Therefore, we investigated the relationship between UA values and all-cause or CV mortality and the effects of medication for hyperuricemia in patients undergoing HD. We also considered interactions between clinical parameters and all-cause or CV mortality associated with UA or medication for high UA.
Material and methods
Design
This observational cohort study investigated associations between UA and all-cause or CV mortality, and the significance of treatment for hyperuricemia in patients on HD.
Study cohort
The Japanese Society for Dialysis Therapy (JSDT) has conducted annual nationwide surveys of dialysis facilities that address epidemiological background, treatments and the outcomes of dialysis. By the end of 2011, 304,856 patients were undergoing dialysis in Japan [14]. Data were obtained from the standard analysis file, JRDR-13108 with the permission of the Committee of the Renal Data Registry of the Japanese Society for Dialysis Therapy (JRDR). The study protocol was approved by the Medical Ethics Committee of the Japanese Society for Dialysis Therapy and proceeded in accordance with the Declaration of Helsinki (2013). We extracted baseline data from 222,434 patients (age, 67 ± 12 year; male, 63.0%; median dialysis duration, 65 months) who underwent three HD sessions weekly (excluded hemodiafiltration), and whose clinical data including laboratory findings and one-year outcomes were complete. From ethical aspect, all data were fully anonymized before we accessed them.
Measured parameters
Biochemical parameters including UA, serum albumin, creatinine (Cr), blood urea nitrogen (BUN), total cholesterol, HDL-cholesterol, serum calcium (Ca), serum phosphate, C-reactive protein (CRP) and hemoglobin were measured using standard laboratory techniques at each institution.
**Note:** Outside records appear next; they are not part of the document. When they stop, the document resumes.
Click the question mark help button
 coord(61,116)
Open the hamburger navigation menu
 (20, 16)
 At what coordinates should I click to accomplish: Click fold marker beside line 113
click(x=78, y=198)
Information about all-cause and CV death were extracted from records at the end of 2012. CV death was defined as being caused by heart failure, pulmonary edema, acute myocardial infarction, arrhythmia, endocarditis, valvular disease, subarachnoid hemorrhage, cerebral hemorrhage, cerebral infarction and sudden death.
Statistical analysis
Data are presented as means ± SD or as medians with interquartile ranges (IQR). Values with P < 0.05 were considered significant. Male and female patients undergoing three HD sessions weekly were compared using Student t-tests, Wilcoxon rank sum tests or chi-square tests. Hazard ratios (HR) and 95% confidence intervals (CI) for all-cause and CV mortality rates among the patients undergoing HD were assessed using Cox regression analysis with the confounding factors of age, gender, HD duration, underlying disease, comorbid disease and laboratory findings (Table 1). A subgroup analyses of specified variables aimed to identify potential interactions affecting risk of mortality. The hazard ratios (HR) and 95% confidence interval (CI) for all-cause, cardiovascular mortality rates were assessed using Cox regression analysis with the confounding factors of all parameters we analyzed listed in Table 1. Data were statistically analyzed using JMP, version 10.0.2 for Windows (SAS Institute Inc., Cary, NC, USA) and STATA version 11.1 (STATA Corporation, College Station, TX, USA).
Table 1. Baseline laboratory data and patients’ characteristics.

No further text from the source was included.